Truthful + non-misleading = trustworthy adds up to a good off-label equation.
After Caronia the FDA issued valuable draft language: It would “not object to the distribution of new risk information that rebuts, mitigates or refines risk information in the approved labeling.” But it must be “well designed” and “at least as informative as the data sources” that the FDA used in generating the official warning.
The same court that ruled in Caronia ruled in favor of Amarin’s using truthful off-label information for physician communications.
What happens now?
I predict that the FDA will issue updated draft guidance and collect feedback via the Federal Register. Barring overly ambiguous language, most pharmaceutical companies will declare victory—but the agency will need to carefully monitor its off-label oversight. This means more than the usual and customary review by the Office of Prescription Drug Promotion.

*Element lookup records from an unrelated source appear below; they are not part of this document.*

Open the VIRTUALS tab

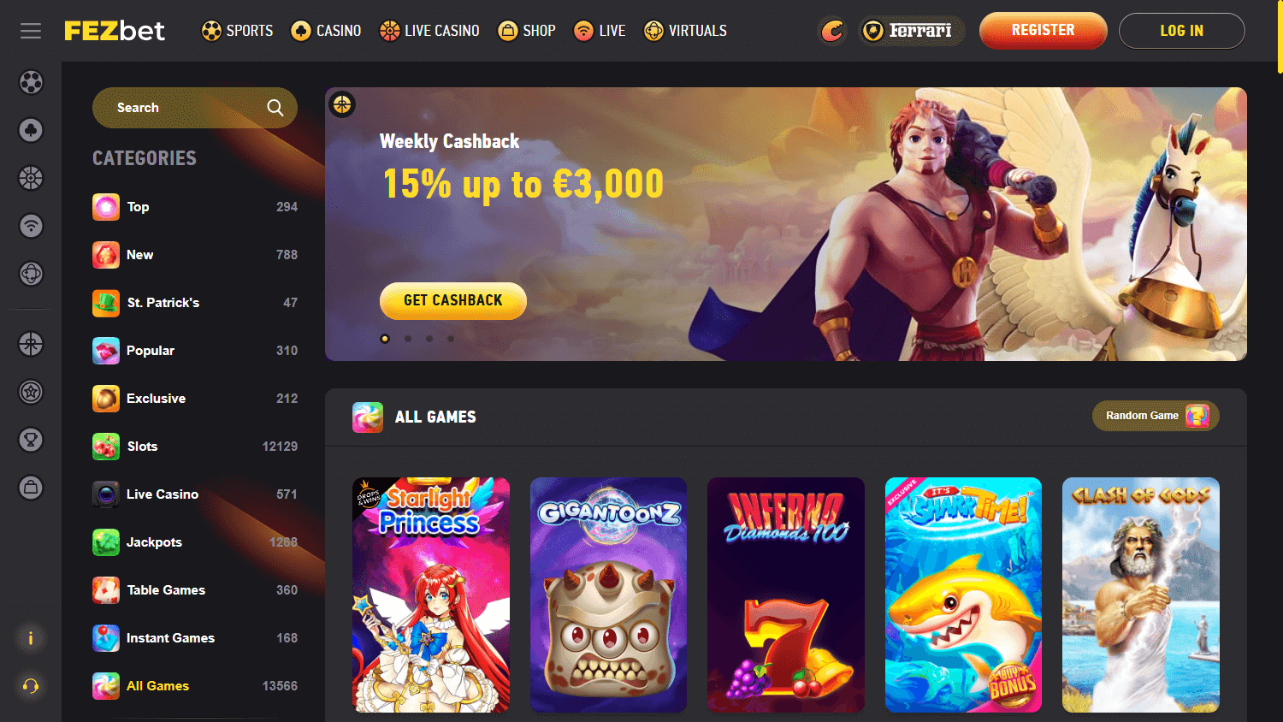(x=685, y=31)
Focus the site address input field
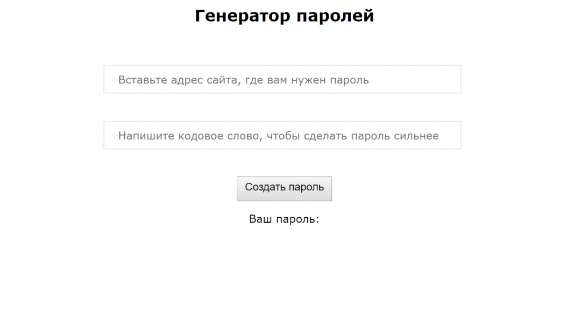The image size is (581, 313). click(282, 80)
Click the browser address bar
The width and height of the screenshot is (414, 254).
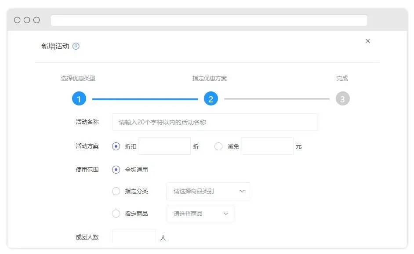tap(209, 20)
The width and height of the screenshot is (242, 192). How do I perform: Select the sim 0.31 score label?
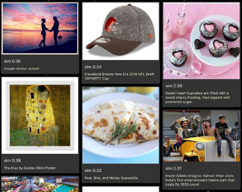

It means the attention of senior management trained on how the agency defines “trustworthy” and keeping a prudent eye open.
The FDA can recapture the leadership role in the off-label conversation, but it will require trading ambiguity for predictability. When it comes to trustworthy off-label communications, predictability is power in pursuit of the public health.
Off-label communications is now on the agency’s front burner and the flame is on high. As late Sen. Everett Dirksen (R-IL) used to say, “When I feel the heat, I see the light.”